Cosmography, Asceticism and Female Patronage in Late Byzantine and Slavic Miscellanies

  1. Lemma
  2. Cosmography, Asceticism and Female Patronage in Late Byzantine and Slavic Miscellanies
  3. English
  4. Tampakis, Kostas
  5. History and philosophy of science
  6. 13-11-2018
  7. Caudano, Anne-Laurence [Author]. Cosmography, Asceticism and Female Patronage in Late Byzantine and Slavic Miscellanies
  8. Almagest
  9. Irene-Eulogia Choumnaina - Byzantine cosmography
    1. This is an article about an anonymous cosmographical work that appears in a range of Byzantine and Slavic manuscripts dating from the 14th to the 16th centuries. This brief text departs from other Byzantine scholarly works published at the time by upholding that the earth was oval, in the shape of an egg. Judging by the number of manuscripts -more than forty manuscripts for the Byzantine and Slavic world together- this cosmography was popular. The manuscript tradition is rather complex, however. Several versions of the text circulated and appear in a variety of manuscript contexts, from astronomical to ascetic compilations. Two of these ascetic codices will be the primary focus of this analysis: the Byzantine codex Scorialensis Φ III-11 (14th century) and the Serbian Miscellany of Gorica, or Goricki Zbornik (1441/1442). These manuscripts have been selected for several reasons. Firstly, the presence of a cosmographical text in an ascetic compilation illuminates quite well the place of elementary scientific knowledge in an Orthodox context.

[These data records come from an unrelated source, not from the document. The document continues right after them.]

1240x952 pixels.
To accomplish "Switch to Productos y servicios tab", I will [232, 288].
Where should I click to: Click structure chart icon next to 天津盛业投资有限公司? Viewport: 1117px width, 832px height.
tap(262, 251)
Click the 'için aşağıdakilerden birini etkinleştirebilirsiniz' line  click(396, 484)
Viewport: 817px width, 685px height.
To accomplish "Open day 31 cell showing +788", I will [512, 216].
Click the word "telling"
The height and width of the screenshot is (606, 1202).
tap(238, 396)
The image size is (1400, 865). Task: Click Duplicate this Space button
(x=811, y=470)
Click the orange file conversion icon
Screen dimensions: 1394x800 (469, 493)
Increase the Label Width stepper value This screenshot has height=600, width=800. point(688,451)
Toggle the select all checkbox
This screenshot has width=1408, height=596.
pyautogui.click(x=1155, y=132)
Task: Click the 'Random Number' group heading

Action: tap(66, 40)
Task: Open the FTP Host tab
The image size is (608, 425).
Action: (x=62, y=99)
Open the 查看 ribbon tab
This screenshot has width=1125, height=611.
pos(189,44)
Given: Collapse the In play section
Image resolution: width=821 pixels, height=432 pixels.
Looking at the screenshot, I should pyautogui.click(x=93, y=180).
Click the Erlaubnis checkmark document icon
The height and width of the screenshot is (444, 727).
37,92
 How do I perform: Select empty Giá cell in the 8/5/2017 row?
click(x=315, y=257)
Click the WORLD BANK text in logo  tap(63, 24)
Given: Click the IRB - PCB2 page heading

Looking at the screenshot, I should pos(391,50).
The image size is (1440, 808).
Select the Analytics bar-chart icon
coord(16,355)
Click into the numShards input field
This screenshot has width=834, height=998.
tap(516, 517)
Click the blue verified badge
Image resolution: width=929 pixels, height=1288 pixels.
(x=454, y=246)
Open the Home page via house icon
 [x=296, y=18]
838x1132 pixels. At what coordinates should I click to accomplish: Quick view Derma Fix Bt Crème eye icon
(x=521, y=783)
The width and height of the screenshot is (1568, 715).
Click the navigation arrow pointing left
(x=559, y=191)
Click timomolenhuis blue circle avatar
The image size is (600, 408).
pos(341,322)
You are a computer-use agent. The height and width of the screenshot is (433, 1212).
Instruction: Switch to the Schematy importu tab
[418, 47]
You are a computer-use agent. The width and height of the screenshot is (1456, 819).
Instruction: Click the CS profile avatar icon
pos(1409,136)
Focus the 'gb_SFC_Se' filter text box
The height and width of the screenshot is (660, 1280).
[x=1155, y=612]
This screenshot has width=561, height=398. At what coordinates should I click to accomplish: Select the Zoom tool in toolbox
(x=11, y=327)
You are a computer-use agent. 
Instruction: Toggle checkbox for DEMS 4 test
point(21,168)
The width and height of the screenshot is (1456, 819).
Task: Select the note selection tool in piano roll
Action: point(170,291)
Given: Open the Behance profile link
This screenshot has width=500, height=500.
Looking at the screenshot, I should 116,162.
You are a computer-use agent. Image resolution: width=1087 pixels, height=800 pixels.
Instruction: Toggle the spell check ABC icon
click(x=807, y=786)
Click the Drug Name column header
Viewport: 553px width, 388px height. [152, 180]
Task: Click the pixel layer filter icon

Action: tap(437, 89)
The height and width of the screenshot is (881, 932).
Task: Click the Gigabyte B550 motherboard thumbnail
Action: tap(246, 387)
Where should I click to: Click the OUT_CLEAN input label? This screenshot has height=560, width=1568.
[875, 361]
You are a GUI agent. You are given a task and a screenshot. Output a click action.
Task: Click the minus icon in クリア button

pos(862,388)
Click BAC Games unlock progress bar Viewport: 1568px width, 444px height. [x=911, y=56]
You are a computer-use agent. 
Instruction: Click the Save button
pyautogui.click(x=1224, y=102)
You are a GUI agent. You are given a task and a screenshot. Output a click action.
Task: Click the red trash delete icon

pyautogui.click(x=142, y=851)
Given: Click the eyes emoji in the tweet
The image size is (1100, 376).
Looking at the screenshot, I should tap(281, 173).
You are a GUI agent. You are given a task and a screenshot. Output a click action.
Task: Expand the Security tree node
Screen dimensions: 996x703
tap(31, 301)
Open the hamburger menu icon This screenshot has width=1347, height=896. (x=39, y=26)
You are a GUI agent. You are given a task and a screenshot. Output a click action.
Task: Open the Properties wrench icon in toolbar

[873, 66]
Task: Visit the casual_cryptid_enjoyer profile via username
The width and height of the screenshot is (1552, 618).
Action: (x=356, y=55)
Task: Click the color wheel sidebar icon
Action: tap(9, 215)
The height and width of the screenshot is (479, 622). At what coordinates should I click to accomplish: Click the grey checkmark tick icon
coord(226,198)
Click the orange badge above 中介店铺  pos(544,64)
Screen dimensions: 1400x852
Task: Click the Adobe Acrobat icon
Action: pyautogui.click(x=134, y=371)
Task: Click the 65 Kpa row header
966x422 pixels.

Secondly, each of these codices belonged to the aristocratic abbesses of a Byzantine and a Serbian convent: the Scorialensis belonged to Princess Irene-Eulogia Choumnaina (1291-d. c. 1355), patron of the Philantropos Soter monastery in Constantinople, and the Zbornik to the Nemanjid princess Jelena Balšić (d. 1443), who founded the Church of the Holy Mother of God on Gorica Island. Therefore, these codices are also remarkable illustrations of the kind of scientific knowledge available to nuns in Orthodox convents. Yet, what may originally appear as a strong commonality between the two manuscripts should not lead us astray. Not only do these codices reproduce two different versions of the cosmography, but these versions also appear in very different contexts in the manuscripts, and thereby fulfill different objectives. While the cosmographical text contributed to medical knowledge in Irene's codex; in Jelena's case, the same cosmography belonged to a spiritual journey. Hence, and thirdly, these manuscripts are also good examples of the versatility of a text that was adopted for, and adaptable to, different didactic purposes.